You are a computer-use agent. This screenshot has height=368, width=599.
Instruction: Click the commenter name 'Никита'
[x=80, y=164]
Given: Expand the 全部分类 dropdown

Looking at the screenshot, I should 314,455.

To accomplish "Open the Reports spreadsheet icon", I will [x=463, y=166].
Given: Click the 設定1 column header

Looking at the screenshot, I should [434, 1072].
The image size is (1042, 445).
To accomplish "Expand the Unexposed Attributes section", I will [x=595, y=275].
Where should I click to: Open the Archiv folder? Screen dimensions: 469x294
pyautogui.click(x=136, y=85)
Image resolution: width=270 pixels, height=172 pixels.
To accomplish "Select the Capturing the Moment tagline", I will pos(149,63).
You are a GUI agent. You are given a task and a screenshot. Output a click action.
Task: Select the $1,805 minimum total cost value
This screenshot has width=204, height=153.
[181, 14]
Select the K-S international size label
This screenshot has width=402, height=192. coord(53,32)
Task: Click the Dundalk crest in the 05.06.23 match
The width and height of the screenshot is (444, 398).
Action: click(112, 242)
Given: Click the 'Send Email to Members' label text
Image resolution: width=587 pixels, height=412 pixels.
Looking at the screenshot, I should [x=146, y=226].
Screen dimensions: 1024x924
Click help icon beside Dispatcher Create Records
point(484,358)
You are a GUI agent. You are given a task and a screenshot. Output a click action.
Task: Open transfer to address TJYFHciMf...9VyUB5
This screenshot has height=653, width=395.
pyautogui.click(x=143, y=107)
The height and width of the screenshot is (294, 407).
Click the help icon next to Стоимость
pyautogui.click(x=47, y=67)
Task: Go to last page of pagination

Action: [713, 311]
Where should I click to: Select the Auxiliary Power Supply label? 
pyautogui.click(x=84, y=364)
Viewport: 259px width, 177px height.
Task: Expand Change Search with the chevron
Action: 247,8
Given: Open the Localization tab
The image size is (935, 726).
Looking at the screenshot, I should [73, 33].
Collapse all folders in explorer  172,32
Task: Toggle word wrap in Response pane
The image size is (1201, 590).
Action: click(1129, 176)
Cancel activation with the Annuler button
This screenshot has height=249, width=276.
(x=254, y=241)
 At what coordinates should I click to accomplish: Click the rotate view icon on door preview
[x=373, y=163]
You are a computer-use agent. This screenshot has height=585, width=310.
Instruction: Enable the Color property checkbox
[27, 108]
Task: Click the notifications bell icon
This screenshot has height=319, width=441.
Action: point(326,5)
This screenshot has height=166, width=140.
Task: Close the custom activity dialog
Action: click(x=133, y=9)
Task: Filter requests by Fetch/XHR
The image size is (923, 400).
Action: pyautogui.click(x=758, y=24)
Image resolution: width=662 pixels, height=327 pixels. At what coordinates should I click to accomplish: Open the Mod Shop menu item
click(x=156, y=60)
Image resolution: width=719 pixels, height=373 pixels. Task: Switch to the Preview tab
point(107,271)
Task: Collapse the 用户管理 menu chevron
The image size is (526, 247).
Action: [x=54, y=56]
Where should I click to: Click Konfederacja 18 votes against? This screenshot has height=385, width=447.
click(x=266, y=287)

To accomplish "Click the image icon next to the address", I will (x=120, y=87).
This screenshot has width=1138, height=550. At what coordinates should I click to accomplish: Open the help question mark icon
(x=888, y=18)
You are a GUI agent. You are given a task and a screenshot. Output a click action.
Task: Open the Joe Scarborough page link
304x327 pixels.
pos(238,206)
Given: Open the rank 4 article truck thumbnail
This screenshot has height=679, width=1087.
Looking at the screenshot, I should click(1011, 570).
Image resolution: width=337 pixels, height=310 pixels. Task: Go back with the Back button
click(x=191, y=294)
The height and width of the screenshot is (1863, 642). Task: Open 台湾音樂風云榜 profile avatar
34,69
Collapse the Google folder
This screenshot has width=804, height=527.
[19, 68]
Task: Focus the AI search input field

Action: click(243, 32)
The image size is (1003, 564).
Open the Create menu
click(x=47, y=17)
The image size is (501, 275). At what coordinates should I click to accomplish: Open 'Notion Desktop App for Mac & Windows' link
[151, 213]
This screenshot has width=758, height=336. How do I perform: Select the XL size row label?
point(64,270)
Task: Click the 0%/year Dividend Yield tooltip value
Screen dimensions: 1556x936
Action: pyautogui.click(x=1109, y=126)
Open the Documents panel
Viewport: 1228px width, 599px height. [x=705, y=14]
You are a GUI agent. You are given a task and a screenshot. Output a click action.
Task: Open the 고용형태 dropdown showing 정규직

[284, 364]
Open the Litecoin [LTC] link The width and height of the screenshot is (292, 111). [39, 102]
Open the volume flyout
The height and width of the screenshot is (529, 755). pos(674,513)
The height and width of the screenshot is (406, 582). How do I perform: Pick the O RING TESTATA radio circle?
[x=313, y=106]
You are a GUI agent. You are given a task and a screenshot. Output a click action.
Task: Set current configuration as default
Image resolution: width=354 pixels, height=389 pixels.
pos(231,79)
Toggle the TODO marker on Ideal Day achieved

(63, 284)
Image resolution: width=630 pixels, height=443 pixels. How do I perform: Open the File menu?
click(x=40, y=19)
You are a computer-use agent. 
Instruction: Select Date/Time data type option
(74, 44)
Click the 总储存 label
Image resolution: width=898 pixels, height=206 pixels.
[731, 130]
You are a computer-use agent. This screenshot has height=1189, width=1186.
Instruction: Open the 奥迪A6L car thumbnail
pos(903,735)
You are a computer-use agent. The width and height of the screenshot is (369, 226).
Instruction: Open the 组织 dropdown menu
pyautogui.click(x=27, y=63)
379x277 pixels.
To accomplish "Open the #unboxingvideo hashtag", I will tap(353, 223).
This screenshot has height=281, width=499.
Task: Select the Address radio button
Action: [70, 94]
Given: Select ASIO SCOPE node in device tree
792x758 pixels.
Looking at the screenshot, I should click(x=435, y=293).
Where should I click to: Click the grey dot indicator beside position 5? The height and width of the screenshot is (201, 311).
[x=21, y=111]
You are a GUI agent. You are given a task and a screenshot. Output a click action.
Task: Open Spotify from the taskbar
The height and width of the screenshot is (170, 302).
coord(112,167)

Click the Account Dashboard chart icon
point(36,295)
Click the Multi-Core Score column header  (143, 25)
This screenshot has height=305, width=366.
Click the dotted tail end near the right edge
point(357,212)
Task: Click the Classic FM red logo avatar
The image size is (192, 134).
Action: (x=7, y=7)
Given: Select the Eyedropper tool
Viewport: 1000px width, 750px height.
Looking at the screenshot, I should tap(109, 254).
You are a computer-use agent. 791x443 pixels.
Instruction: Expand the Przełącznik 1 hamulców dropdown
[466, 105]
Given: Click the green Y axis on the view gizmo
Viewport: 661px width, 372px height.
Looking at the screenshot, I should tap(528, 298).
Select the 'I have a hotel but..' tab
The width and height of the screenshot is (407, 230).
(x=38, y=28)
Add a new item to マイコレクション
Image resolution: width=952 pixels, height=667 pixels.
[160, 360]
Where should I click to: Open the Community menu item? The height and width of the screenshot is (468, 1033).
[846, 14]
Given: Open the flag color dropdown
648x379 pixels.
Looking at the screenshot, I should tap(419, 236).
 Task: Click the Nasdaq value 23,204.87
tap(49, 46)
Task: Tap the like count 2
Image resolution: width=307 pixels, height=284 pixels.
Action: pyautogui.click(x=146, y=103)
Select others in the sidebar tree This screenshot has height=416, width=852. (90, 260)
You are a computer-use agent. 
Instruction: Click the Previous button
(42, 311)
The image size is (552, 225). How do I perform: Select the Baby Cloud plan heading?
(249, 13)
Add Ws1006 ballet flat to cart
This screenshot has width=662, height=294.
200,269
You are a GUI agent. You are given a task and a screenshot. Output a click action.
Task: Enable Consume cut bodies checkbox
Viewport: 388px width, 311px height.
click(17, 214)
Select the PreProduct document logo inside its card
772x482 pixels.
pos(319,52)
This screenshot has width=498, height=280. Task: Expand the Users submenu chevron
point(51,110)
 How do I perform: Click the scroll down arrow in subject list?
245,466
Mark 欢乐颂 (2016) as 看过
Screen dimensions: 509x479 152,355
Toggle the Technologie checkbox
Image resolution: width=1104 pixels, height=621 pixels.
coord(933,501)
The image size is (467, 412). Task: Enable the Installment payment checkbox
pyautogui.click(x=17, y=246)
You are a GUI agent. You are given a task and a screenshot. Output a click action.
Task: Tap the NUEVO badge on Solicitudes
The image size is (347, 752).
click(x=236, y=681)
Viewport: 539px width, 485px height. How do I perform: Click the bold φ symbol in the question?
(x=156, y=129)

# [Aim of the exercise]
The lines above, from the first through the one containing "Task: Select the $1,805", must be restated word for word, with nothing added.

# [Response to the task]
You are a computer-use agent. This screenshot has height=368, width=599.
Instruction: Click the commenter name 'Никита'
[x=80, y=164]
Given: Expand the 全部分类 dropdown

Looking at the screenshot, I should 314,455.

To accomplish "Open the Reports spreadsheet icon", I will [x=463, y=166].
Given: Click the 設定1 column header

Looking at the screenshot, I should [434, 1072].
The image size is (1042, 445).
To accomplish "Expand the Unexposed Attributes section", I will [x=595, y=275].
Where should I click to: Open the Archiv folder? Screen dimensions: 469x294
pyautogui.click(x=136, y=85)
Image resolution: width=270 pixels, height=172 pixels.
To accomplish "Select the Capturing the Moment tagline", I will pos(149,63).
You are a GUI agent. You are given a task and a screenshot. Output a click action.
Task: Select the $1,805 minimum total cost value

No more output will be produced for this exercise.